Although this print matrix was made out of wood, a wood engraving is different than a woodcut and a metal engraving. For woodcuts, one carves out areas of the image that they do not want to be printed. A wood engraving is part of the intaglio family of printmaking where the ink is put into the valleys of the matrix, which is the opposite of a woodcut. The lines that are printed are the ones that were cut away. Since this work was featured in a book, on the reverse side of the print is stanza 18 of the poem, making stanza 17 the section of the poem that the image is based off of:
"[…] nor circumscrib'd alone Their growing virtues, but their crimes confin'd; Forbade to wade through slaughter to a throne, And shut the gates of mercy on mankind,
The struggling pangs of conscious truth to hide, To quench the blushes of ingenuous shame, Or heap the shrine of Luxury and Pride With incense kindled at the Muse's flame."
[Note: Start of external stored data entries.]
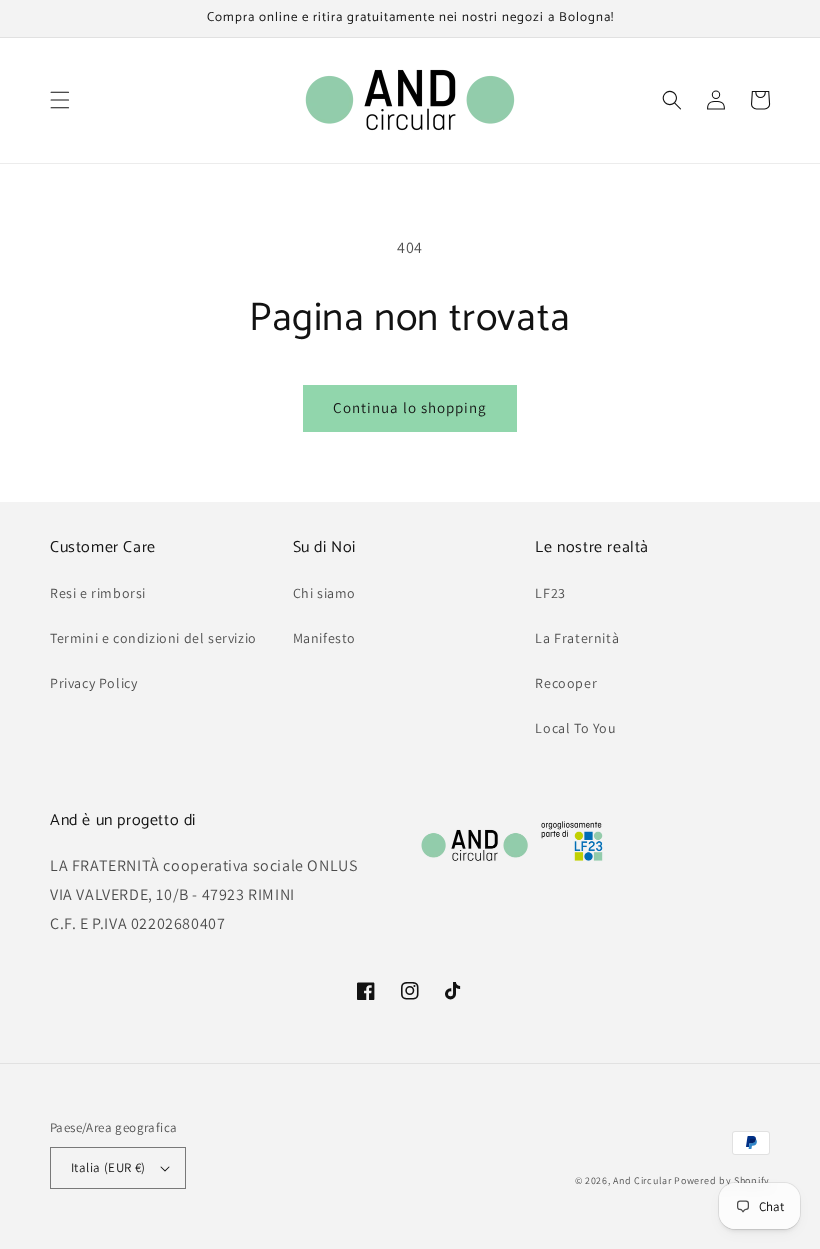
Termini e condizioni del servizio (153, 638)
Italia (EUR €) (108, 1167)
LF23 (550, 593)
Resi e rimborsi (98, 593)
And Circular (642, 1180)
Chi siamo (324, 593)
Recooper (566, 683)
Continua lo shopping (410, 407)
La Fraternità (577, 638)
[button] (60, 100)
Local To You (575, 728)
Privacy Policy (93, 683)
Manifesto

On the left side of the print we see a farmer hunched over hard at work. He sleeves are rolled up and his hands are gripped on the wooden scythe. His body and clothes are dark, as light reflects off of his hands and matches the halo of light that surrounds him. The figure is surrounded by different kinds of landscapes and textures, but his line of vision is directed towards the battle scene in the right corner of the print. There is a long black line that separates the two stories from one another. As our eyes cross over this line, we see two different shaded flags that represent different sides fighting each other with swords and horses. Above this battle is a mysteriously empty throne, a reference to the line in the poem, “slaughter to a throne”. The battle scene is completely in the shadows compared to the quiet farmer. It is important to notice how both stories utilize light to show tone, mood, and death. Miller’s print in reflection to Gray’s poem uses shading to evoke the same theme of death and remembrance.
In literature an elegy is a reflective work that typically deals with death and mourning. Gray’s poem is a meditation on death contemplating how remembrance can be good and bad. The author’s life was filled with death. Between the loss of family members and childhood friends, Gray was thinking about death quite often.